ROMA «Non ci sono più destra e sinistra, ma solo alto e basso», scandiva Marine Le Pen convincendo un bel po’ di francesi. Slogan che piace moltissimo a Gianni Alemanno e a Giorgia Meloni, che ieri hanno incontrato la leader del Front national per concertare la battaglia comune per uscire dall’euro. «Se ce la facciamo con molti altri Paesi, altrimenti noi italiani siamo pronti a fare da battistrada», annuncia l’ex sindaco di Roma, che insiste a dire che «il fiscal compact rischia davvero di far saltare la nostra economia, malgrado i pesantissimi sacrifici a cui ci stiamo sottoponendo». E la Meloni, che rifiuta l’etichetta di populista antieuropea «perché io ho sempre creduto in un’Europa dei popoli, solidale, che valorizzi le identità e i valori nazionali. Con questa Europa che fa macelleria sociale per favorire la grande finanza e le banche invece noi di Fratelli d’Italia-An non abbiamo niente a che spartire».

LA GIORNATA
Con la Le Pen, raccontano i due, «l’incontro è stato molto positivo». «Mi ha colpito la sua semplicità. E’ molto disponibile, aperta, molto diversa da come viene dipinta dai suoi avversari», racconta Alemanno, che il 13 aprile spiegherà con un team di esperti in quale modo si potrà uscire dall’euro. Il prossimo appuntamento con la leader del Front national sarà dopo le elezioni europee. Alle quali, per inciso, Fratelli d’Italia parteciperà in tutte le circoscrizioni, capolista Giorgia Meloni, mentre Alemanno si candiderà al Sud.

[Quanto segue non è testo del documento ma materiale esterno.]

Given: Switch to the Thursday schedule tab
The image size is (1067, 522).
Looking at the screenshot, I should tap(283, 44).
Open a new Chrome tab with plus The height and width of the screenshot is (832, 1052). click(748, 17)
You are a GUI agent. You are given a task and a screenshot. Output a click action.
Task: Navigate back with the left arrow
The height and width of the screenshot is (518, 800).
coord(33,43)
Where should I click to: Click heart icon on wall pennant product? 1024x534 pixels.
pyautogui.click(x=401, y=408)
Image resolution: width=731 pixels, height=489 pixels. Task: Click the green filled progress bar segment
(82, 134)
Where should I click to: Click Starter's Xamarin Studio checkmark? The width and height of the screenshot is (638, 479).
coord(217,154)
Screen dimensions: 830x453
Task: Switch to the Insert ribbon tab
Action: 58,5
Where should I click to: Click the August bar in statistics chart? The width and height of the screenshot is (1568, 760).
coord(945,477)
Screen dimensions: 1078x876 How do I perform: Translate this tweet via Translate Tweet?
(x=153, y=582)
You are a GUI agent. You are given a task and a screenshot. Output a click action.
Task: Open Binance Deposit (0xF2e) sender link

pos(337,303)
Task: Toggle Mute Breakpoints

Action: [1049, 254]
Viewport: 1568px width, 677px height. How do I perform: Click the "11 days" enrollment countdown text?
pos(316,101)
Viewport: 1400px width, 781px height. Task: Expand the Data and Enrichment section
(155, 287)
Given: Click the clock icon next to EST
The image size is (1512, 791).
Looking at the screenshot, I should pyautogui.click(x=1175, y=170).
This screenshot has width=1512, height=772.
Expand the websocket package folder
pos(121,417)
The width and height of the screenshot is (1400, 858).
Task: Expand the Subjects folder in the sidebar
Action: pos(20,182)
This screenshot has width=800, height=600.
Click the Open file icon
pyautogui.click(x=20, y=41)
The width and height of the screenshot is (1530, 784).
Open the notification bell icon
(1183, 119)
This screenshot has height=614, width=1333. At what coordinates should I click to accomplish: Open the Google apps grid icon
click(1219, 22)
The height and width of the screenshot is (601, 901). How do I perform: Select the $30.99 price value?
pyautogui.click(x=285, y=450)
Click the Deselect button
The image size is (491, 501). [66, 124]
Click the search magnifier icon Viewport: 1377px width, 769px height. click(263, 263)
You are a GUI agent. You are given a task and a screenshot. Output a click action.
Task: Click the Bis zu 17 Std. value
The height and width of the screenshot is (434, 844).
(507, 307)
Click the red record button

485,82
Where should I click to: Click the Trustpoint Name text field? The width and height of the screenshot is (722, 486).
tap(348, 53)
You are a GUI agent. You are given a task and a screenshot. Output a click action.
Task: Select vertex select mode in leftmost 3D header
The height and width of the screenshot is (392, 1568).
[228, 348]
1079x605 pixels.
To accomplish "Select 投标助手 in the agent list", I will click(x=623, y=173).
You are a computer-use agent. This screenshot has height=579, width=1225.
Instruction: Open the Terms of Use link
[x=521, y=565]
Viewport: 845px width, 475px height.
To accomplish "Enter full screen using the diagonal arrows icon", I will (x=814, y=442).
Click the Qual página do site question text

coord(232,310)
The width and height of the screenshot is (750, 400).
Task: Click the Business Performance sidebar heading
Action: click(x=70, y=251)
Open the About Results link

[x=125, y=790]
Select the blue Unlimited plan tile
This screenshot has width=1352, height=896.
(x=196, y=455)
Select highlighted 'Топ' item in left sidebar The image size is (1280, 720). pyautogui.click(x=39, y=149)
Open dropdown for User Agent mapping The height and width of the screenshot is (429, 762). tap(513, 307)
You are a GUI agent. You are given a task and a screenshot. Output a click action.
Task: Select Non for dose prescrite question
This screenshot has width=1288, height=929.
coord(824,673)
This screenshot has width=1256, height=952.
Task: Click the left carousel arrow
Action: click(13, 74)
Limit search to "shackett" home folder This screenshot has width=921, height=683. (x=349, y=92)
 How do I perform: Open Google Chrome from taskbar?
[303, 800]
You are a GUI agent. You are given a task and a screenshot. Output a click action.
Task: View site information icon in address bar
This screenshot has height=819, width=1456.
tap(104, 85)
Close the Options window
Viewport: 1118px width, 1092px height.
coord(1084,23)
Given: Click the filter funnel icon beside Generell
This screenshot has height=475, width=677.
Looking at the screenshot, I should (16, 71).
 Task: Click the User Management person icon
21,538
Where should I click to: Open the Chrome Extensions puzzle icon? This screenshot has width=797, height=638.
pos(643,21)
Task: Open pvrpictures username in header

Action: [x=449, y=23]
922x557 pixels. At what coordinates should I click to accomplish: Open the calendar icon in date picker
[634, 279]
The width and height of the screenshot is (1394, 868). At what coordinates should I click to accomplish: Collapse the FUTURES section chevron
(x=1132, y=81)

Parola d’ordine, lotta alle burocrazie e alle tecnocrazie, revisione dei trattati fatti a misura della Germania e, alla fine, anche la revisione del sistema della moneta unica europea.
Durante gli incontri di ieri a Bruxelles, non solo con la Le Pen, ma anche con i Conservatori europei, ai quali aderisce anche il partito del britannico Cameron, si è parlato anche della confluenza nel Parlamento di Strasburgo in un unico gruppo dei cosiddetti euroscettici. Per ora, Fratelli d’Italia ha detto addio al Ppe «che si fa guidare solo dalla signora Merkel», accusa la Meloni, secondo la quale «i Conservatori e la Le Pen sono le forze che non si sono piegate ai ricatti dei grandi partiti. Noi vogliamo fare un’alleanza nel prossimo Parlamento con chi difende un nuovo bipolarismo, tra chi fa gli interessi dei poteri forti e chi difende gli interessi dei cittadini». Ecco, dunque, l’alto, la finanza internazionale, e il basso, i bisogni dei popoli.

LA COMPETITION
Una buona occasione per consentire alla Meloni di rivendicare «il voto utile» a Fratelli d’Italia per le Europee. «Ci sono altri partiti del centro destra italiano che alzano la voce contro questa Europa, a trazione tedesca, ma poi stando nel Ppe fanno ogni giorno gli interessi della Germania». Forza Italia e il Nuovo centrodestra sono avvisati.